- Directed by: Anna Lorentzon Barbara Bell
- Written by: Barbara Bell Anna Lorentzon
- Produced by: Anna Lorentzon Barbara Bell Alex Norden
- Starring: Princess Donna Brent Scott Lorelei Lee Claire Adams
- Cinematography: Anna Lorentzon
- Edited by: Anna Lorentzon Barbara Bell
- Music by: Things Outside the Skin
- Release date: January 18, 2009 (Slamdance);
- Running time: 86 minutes
- Country: United States
- Language: English

= Graphic Sexual Horror =

Graphic Sexual Horror is a 2009 independent film written and directed by Anna Lorentzon and Barbara Bell in their directorial debut. The film is a documentary about Insex, a bondage website.

Graphic Sexual Horror premiered to critic and audience acclaim at Slamdance Film Festival in January 2009 and has been selected by IMDb's Arno Kazarian as the only Slamdance 2009 film reviewed in the Sundance festival's selection.

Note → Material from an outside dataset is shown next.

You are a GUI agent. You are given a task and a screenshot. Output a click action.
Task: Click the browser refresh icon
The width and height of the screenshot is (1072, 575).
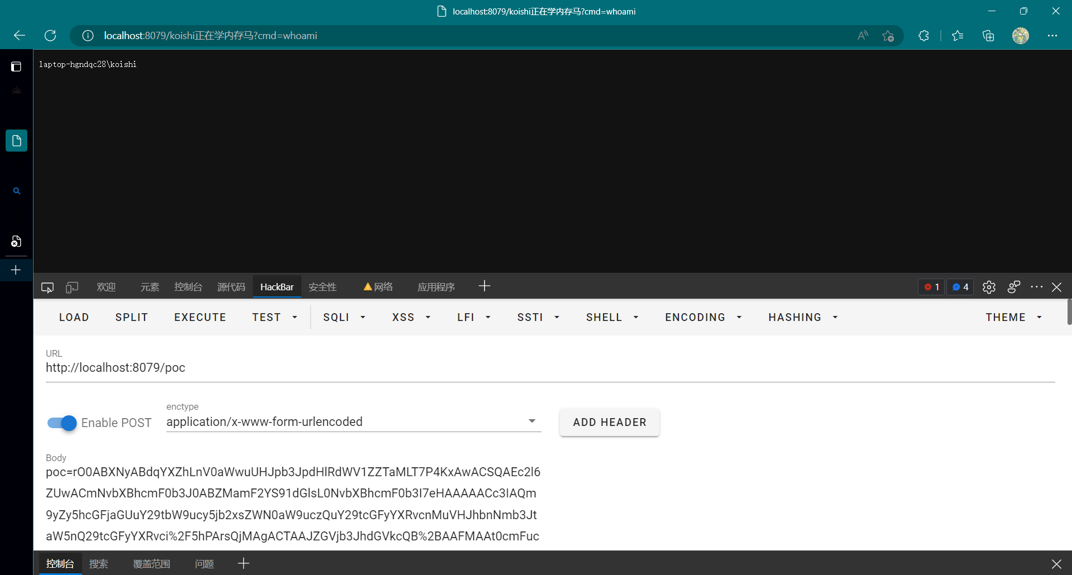pos(50,36)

The film won Best Documentary at the 2009 CineKink Film Festival, Official Selection at the 2009 Calgary Underground Film Festival, Official Selection at the HotDocs Film Festival, Official Selection at the 2009 Buenos Aires Film Festival, Official Selection at the 2009 Fantasia International Film Festival in Montreal and Official Selection at the 2009 Athens International Film Festival in Greece.

Synapse Films announced the August 2010 release of the Special Edition DVD of Graphic Sexual Horror on June 30, 2010.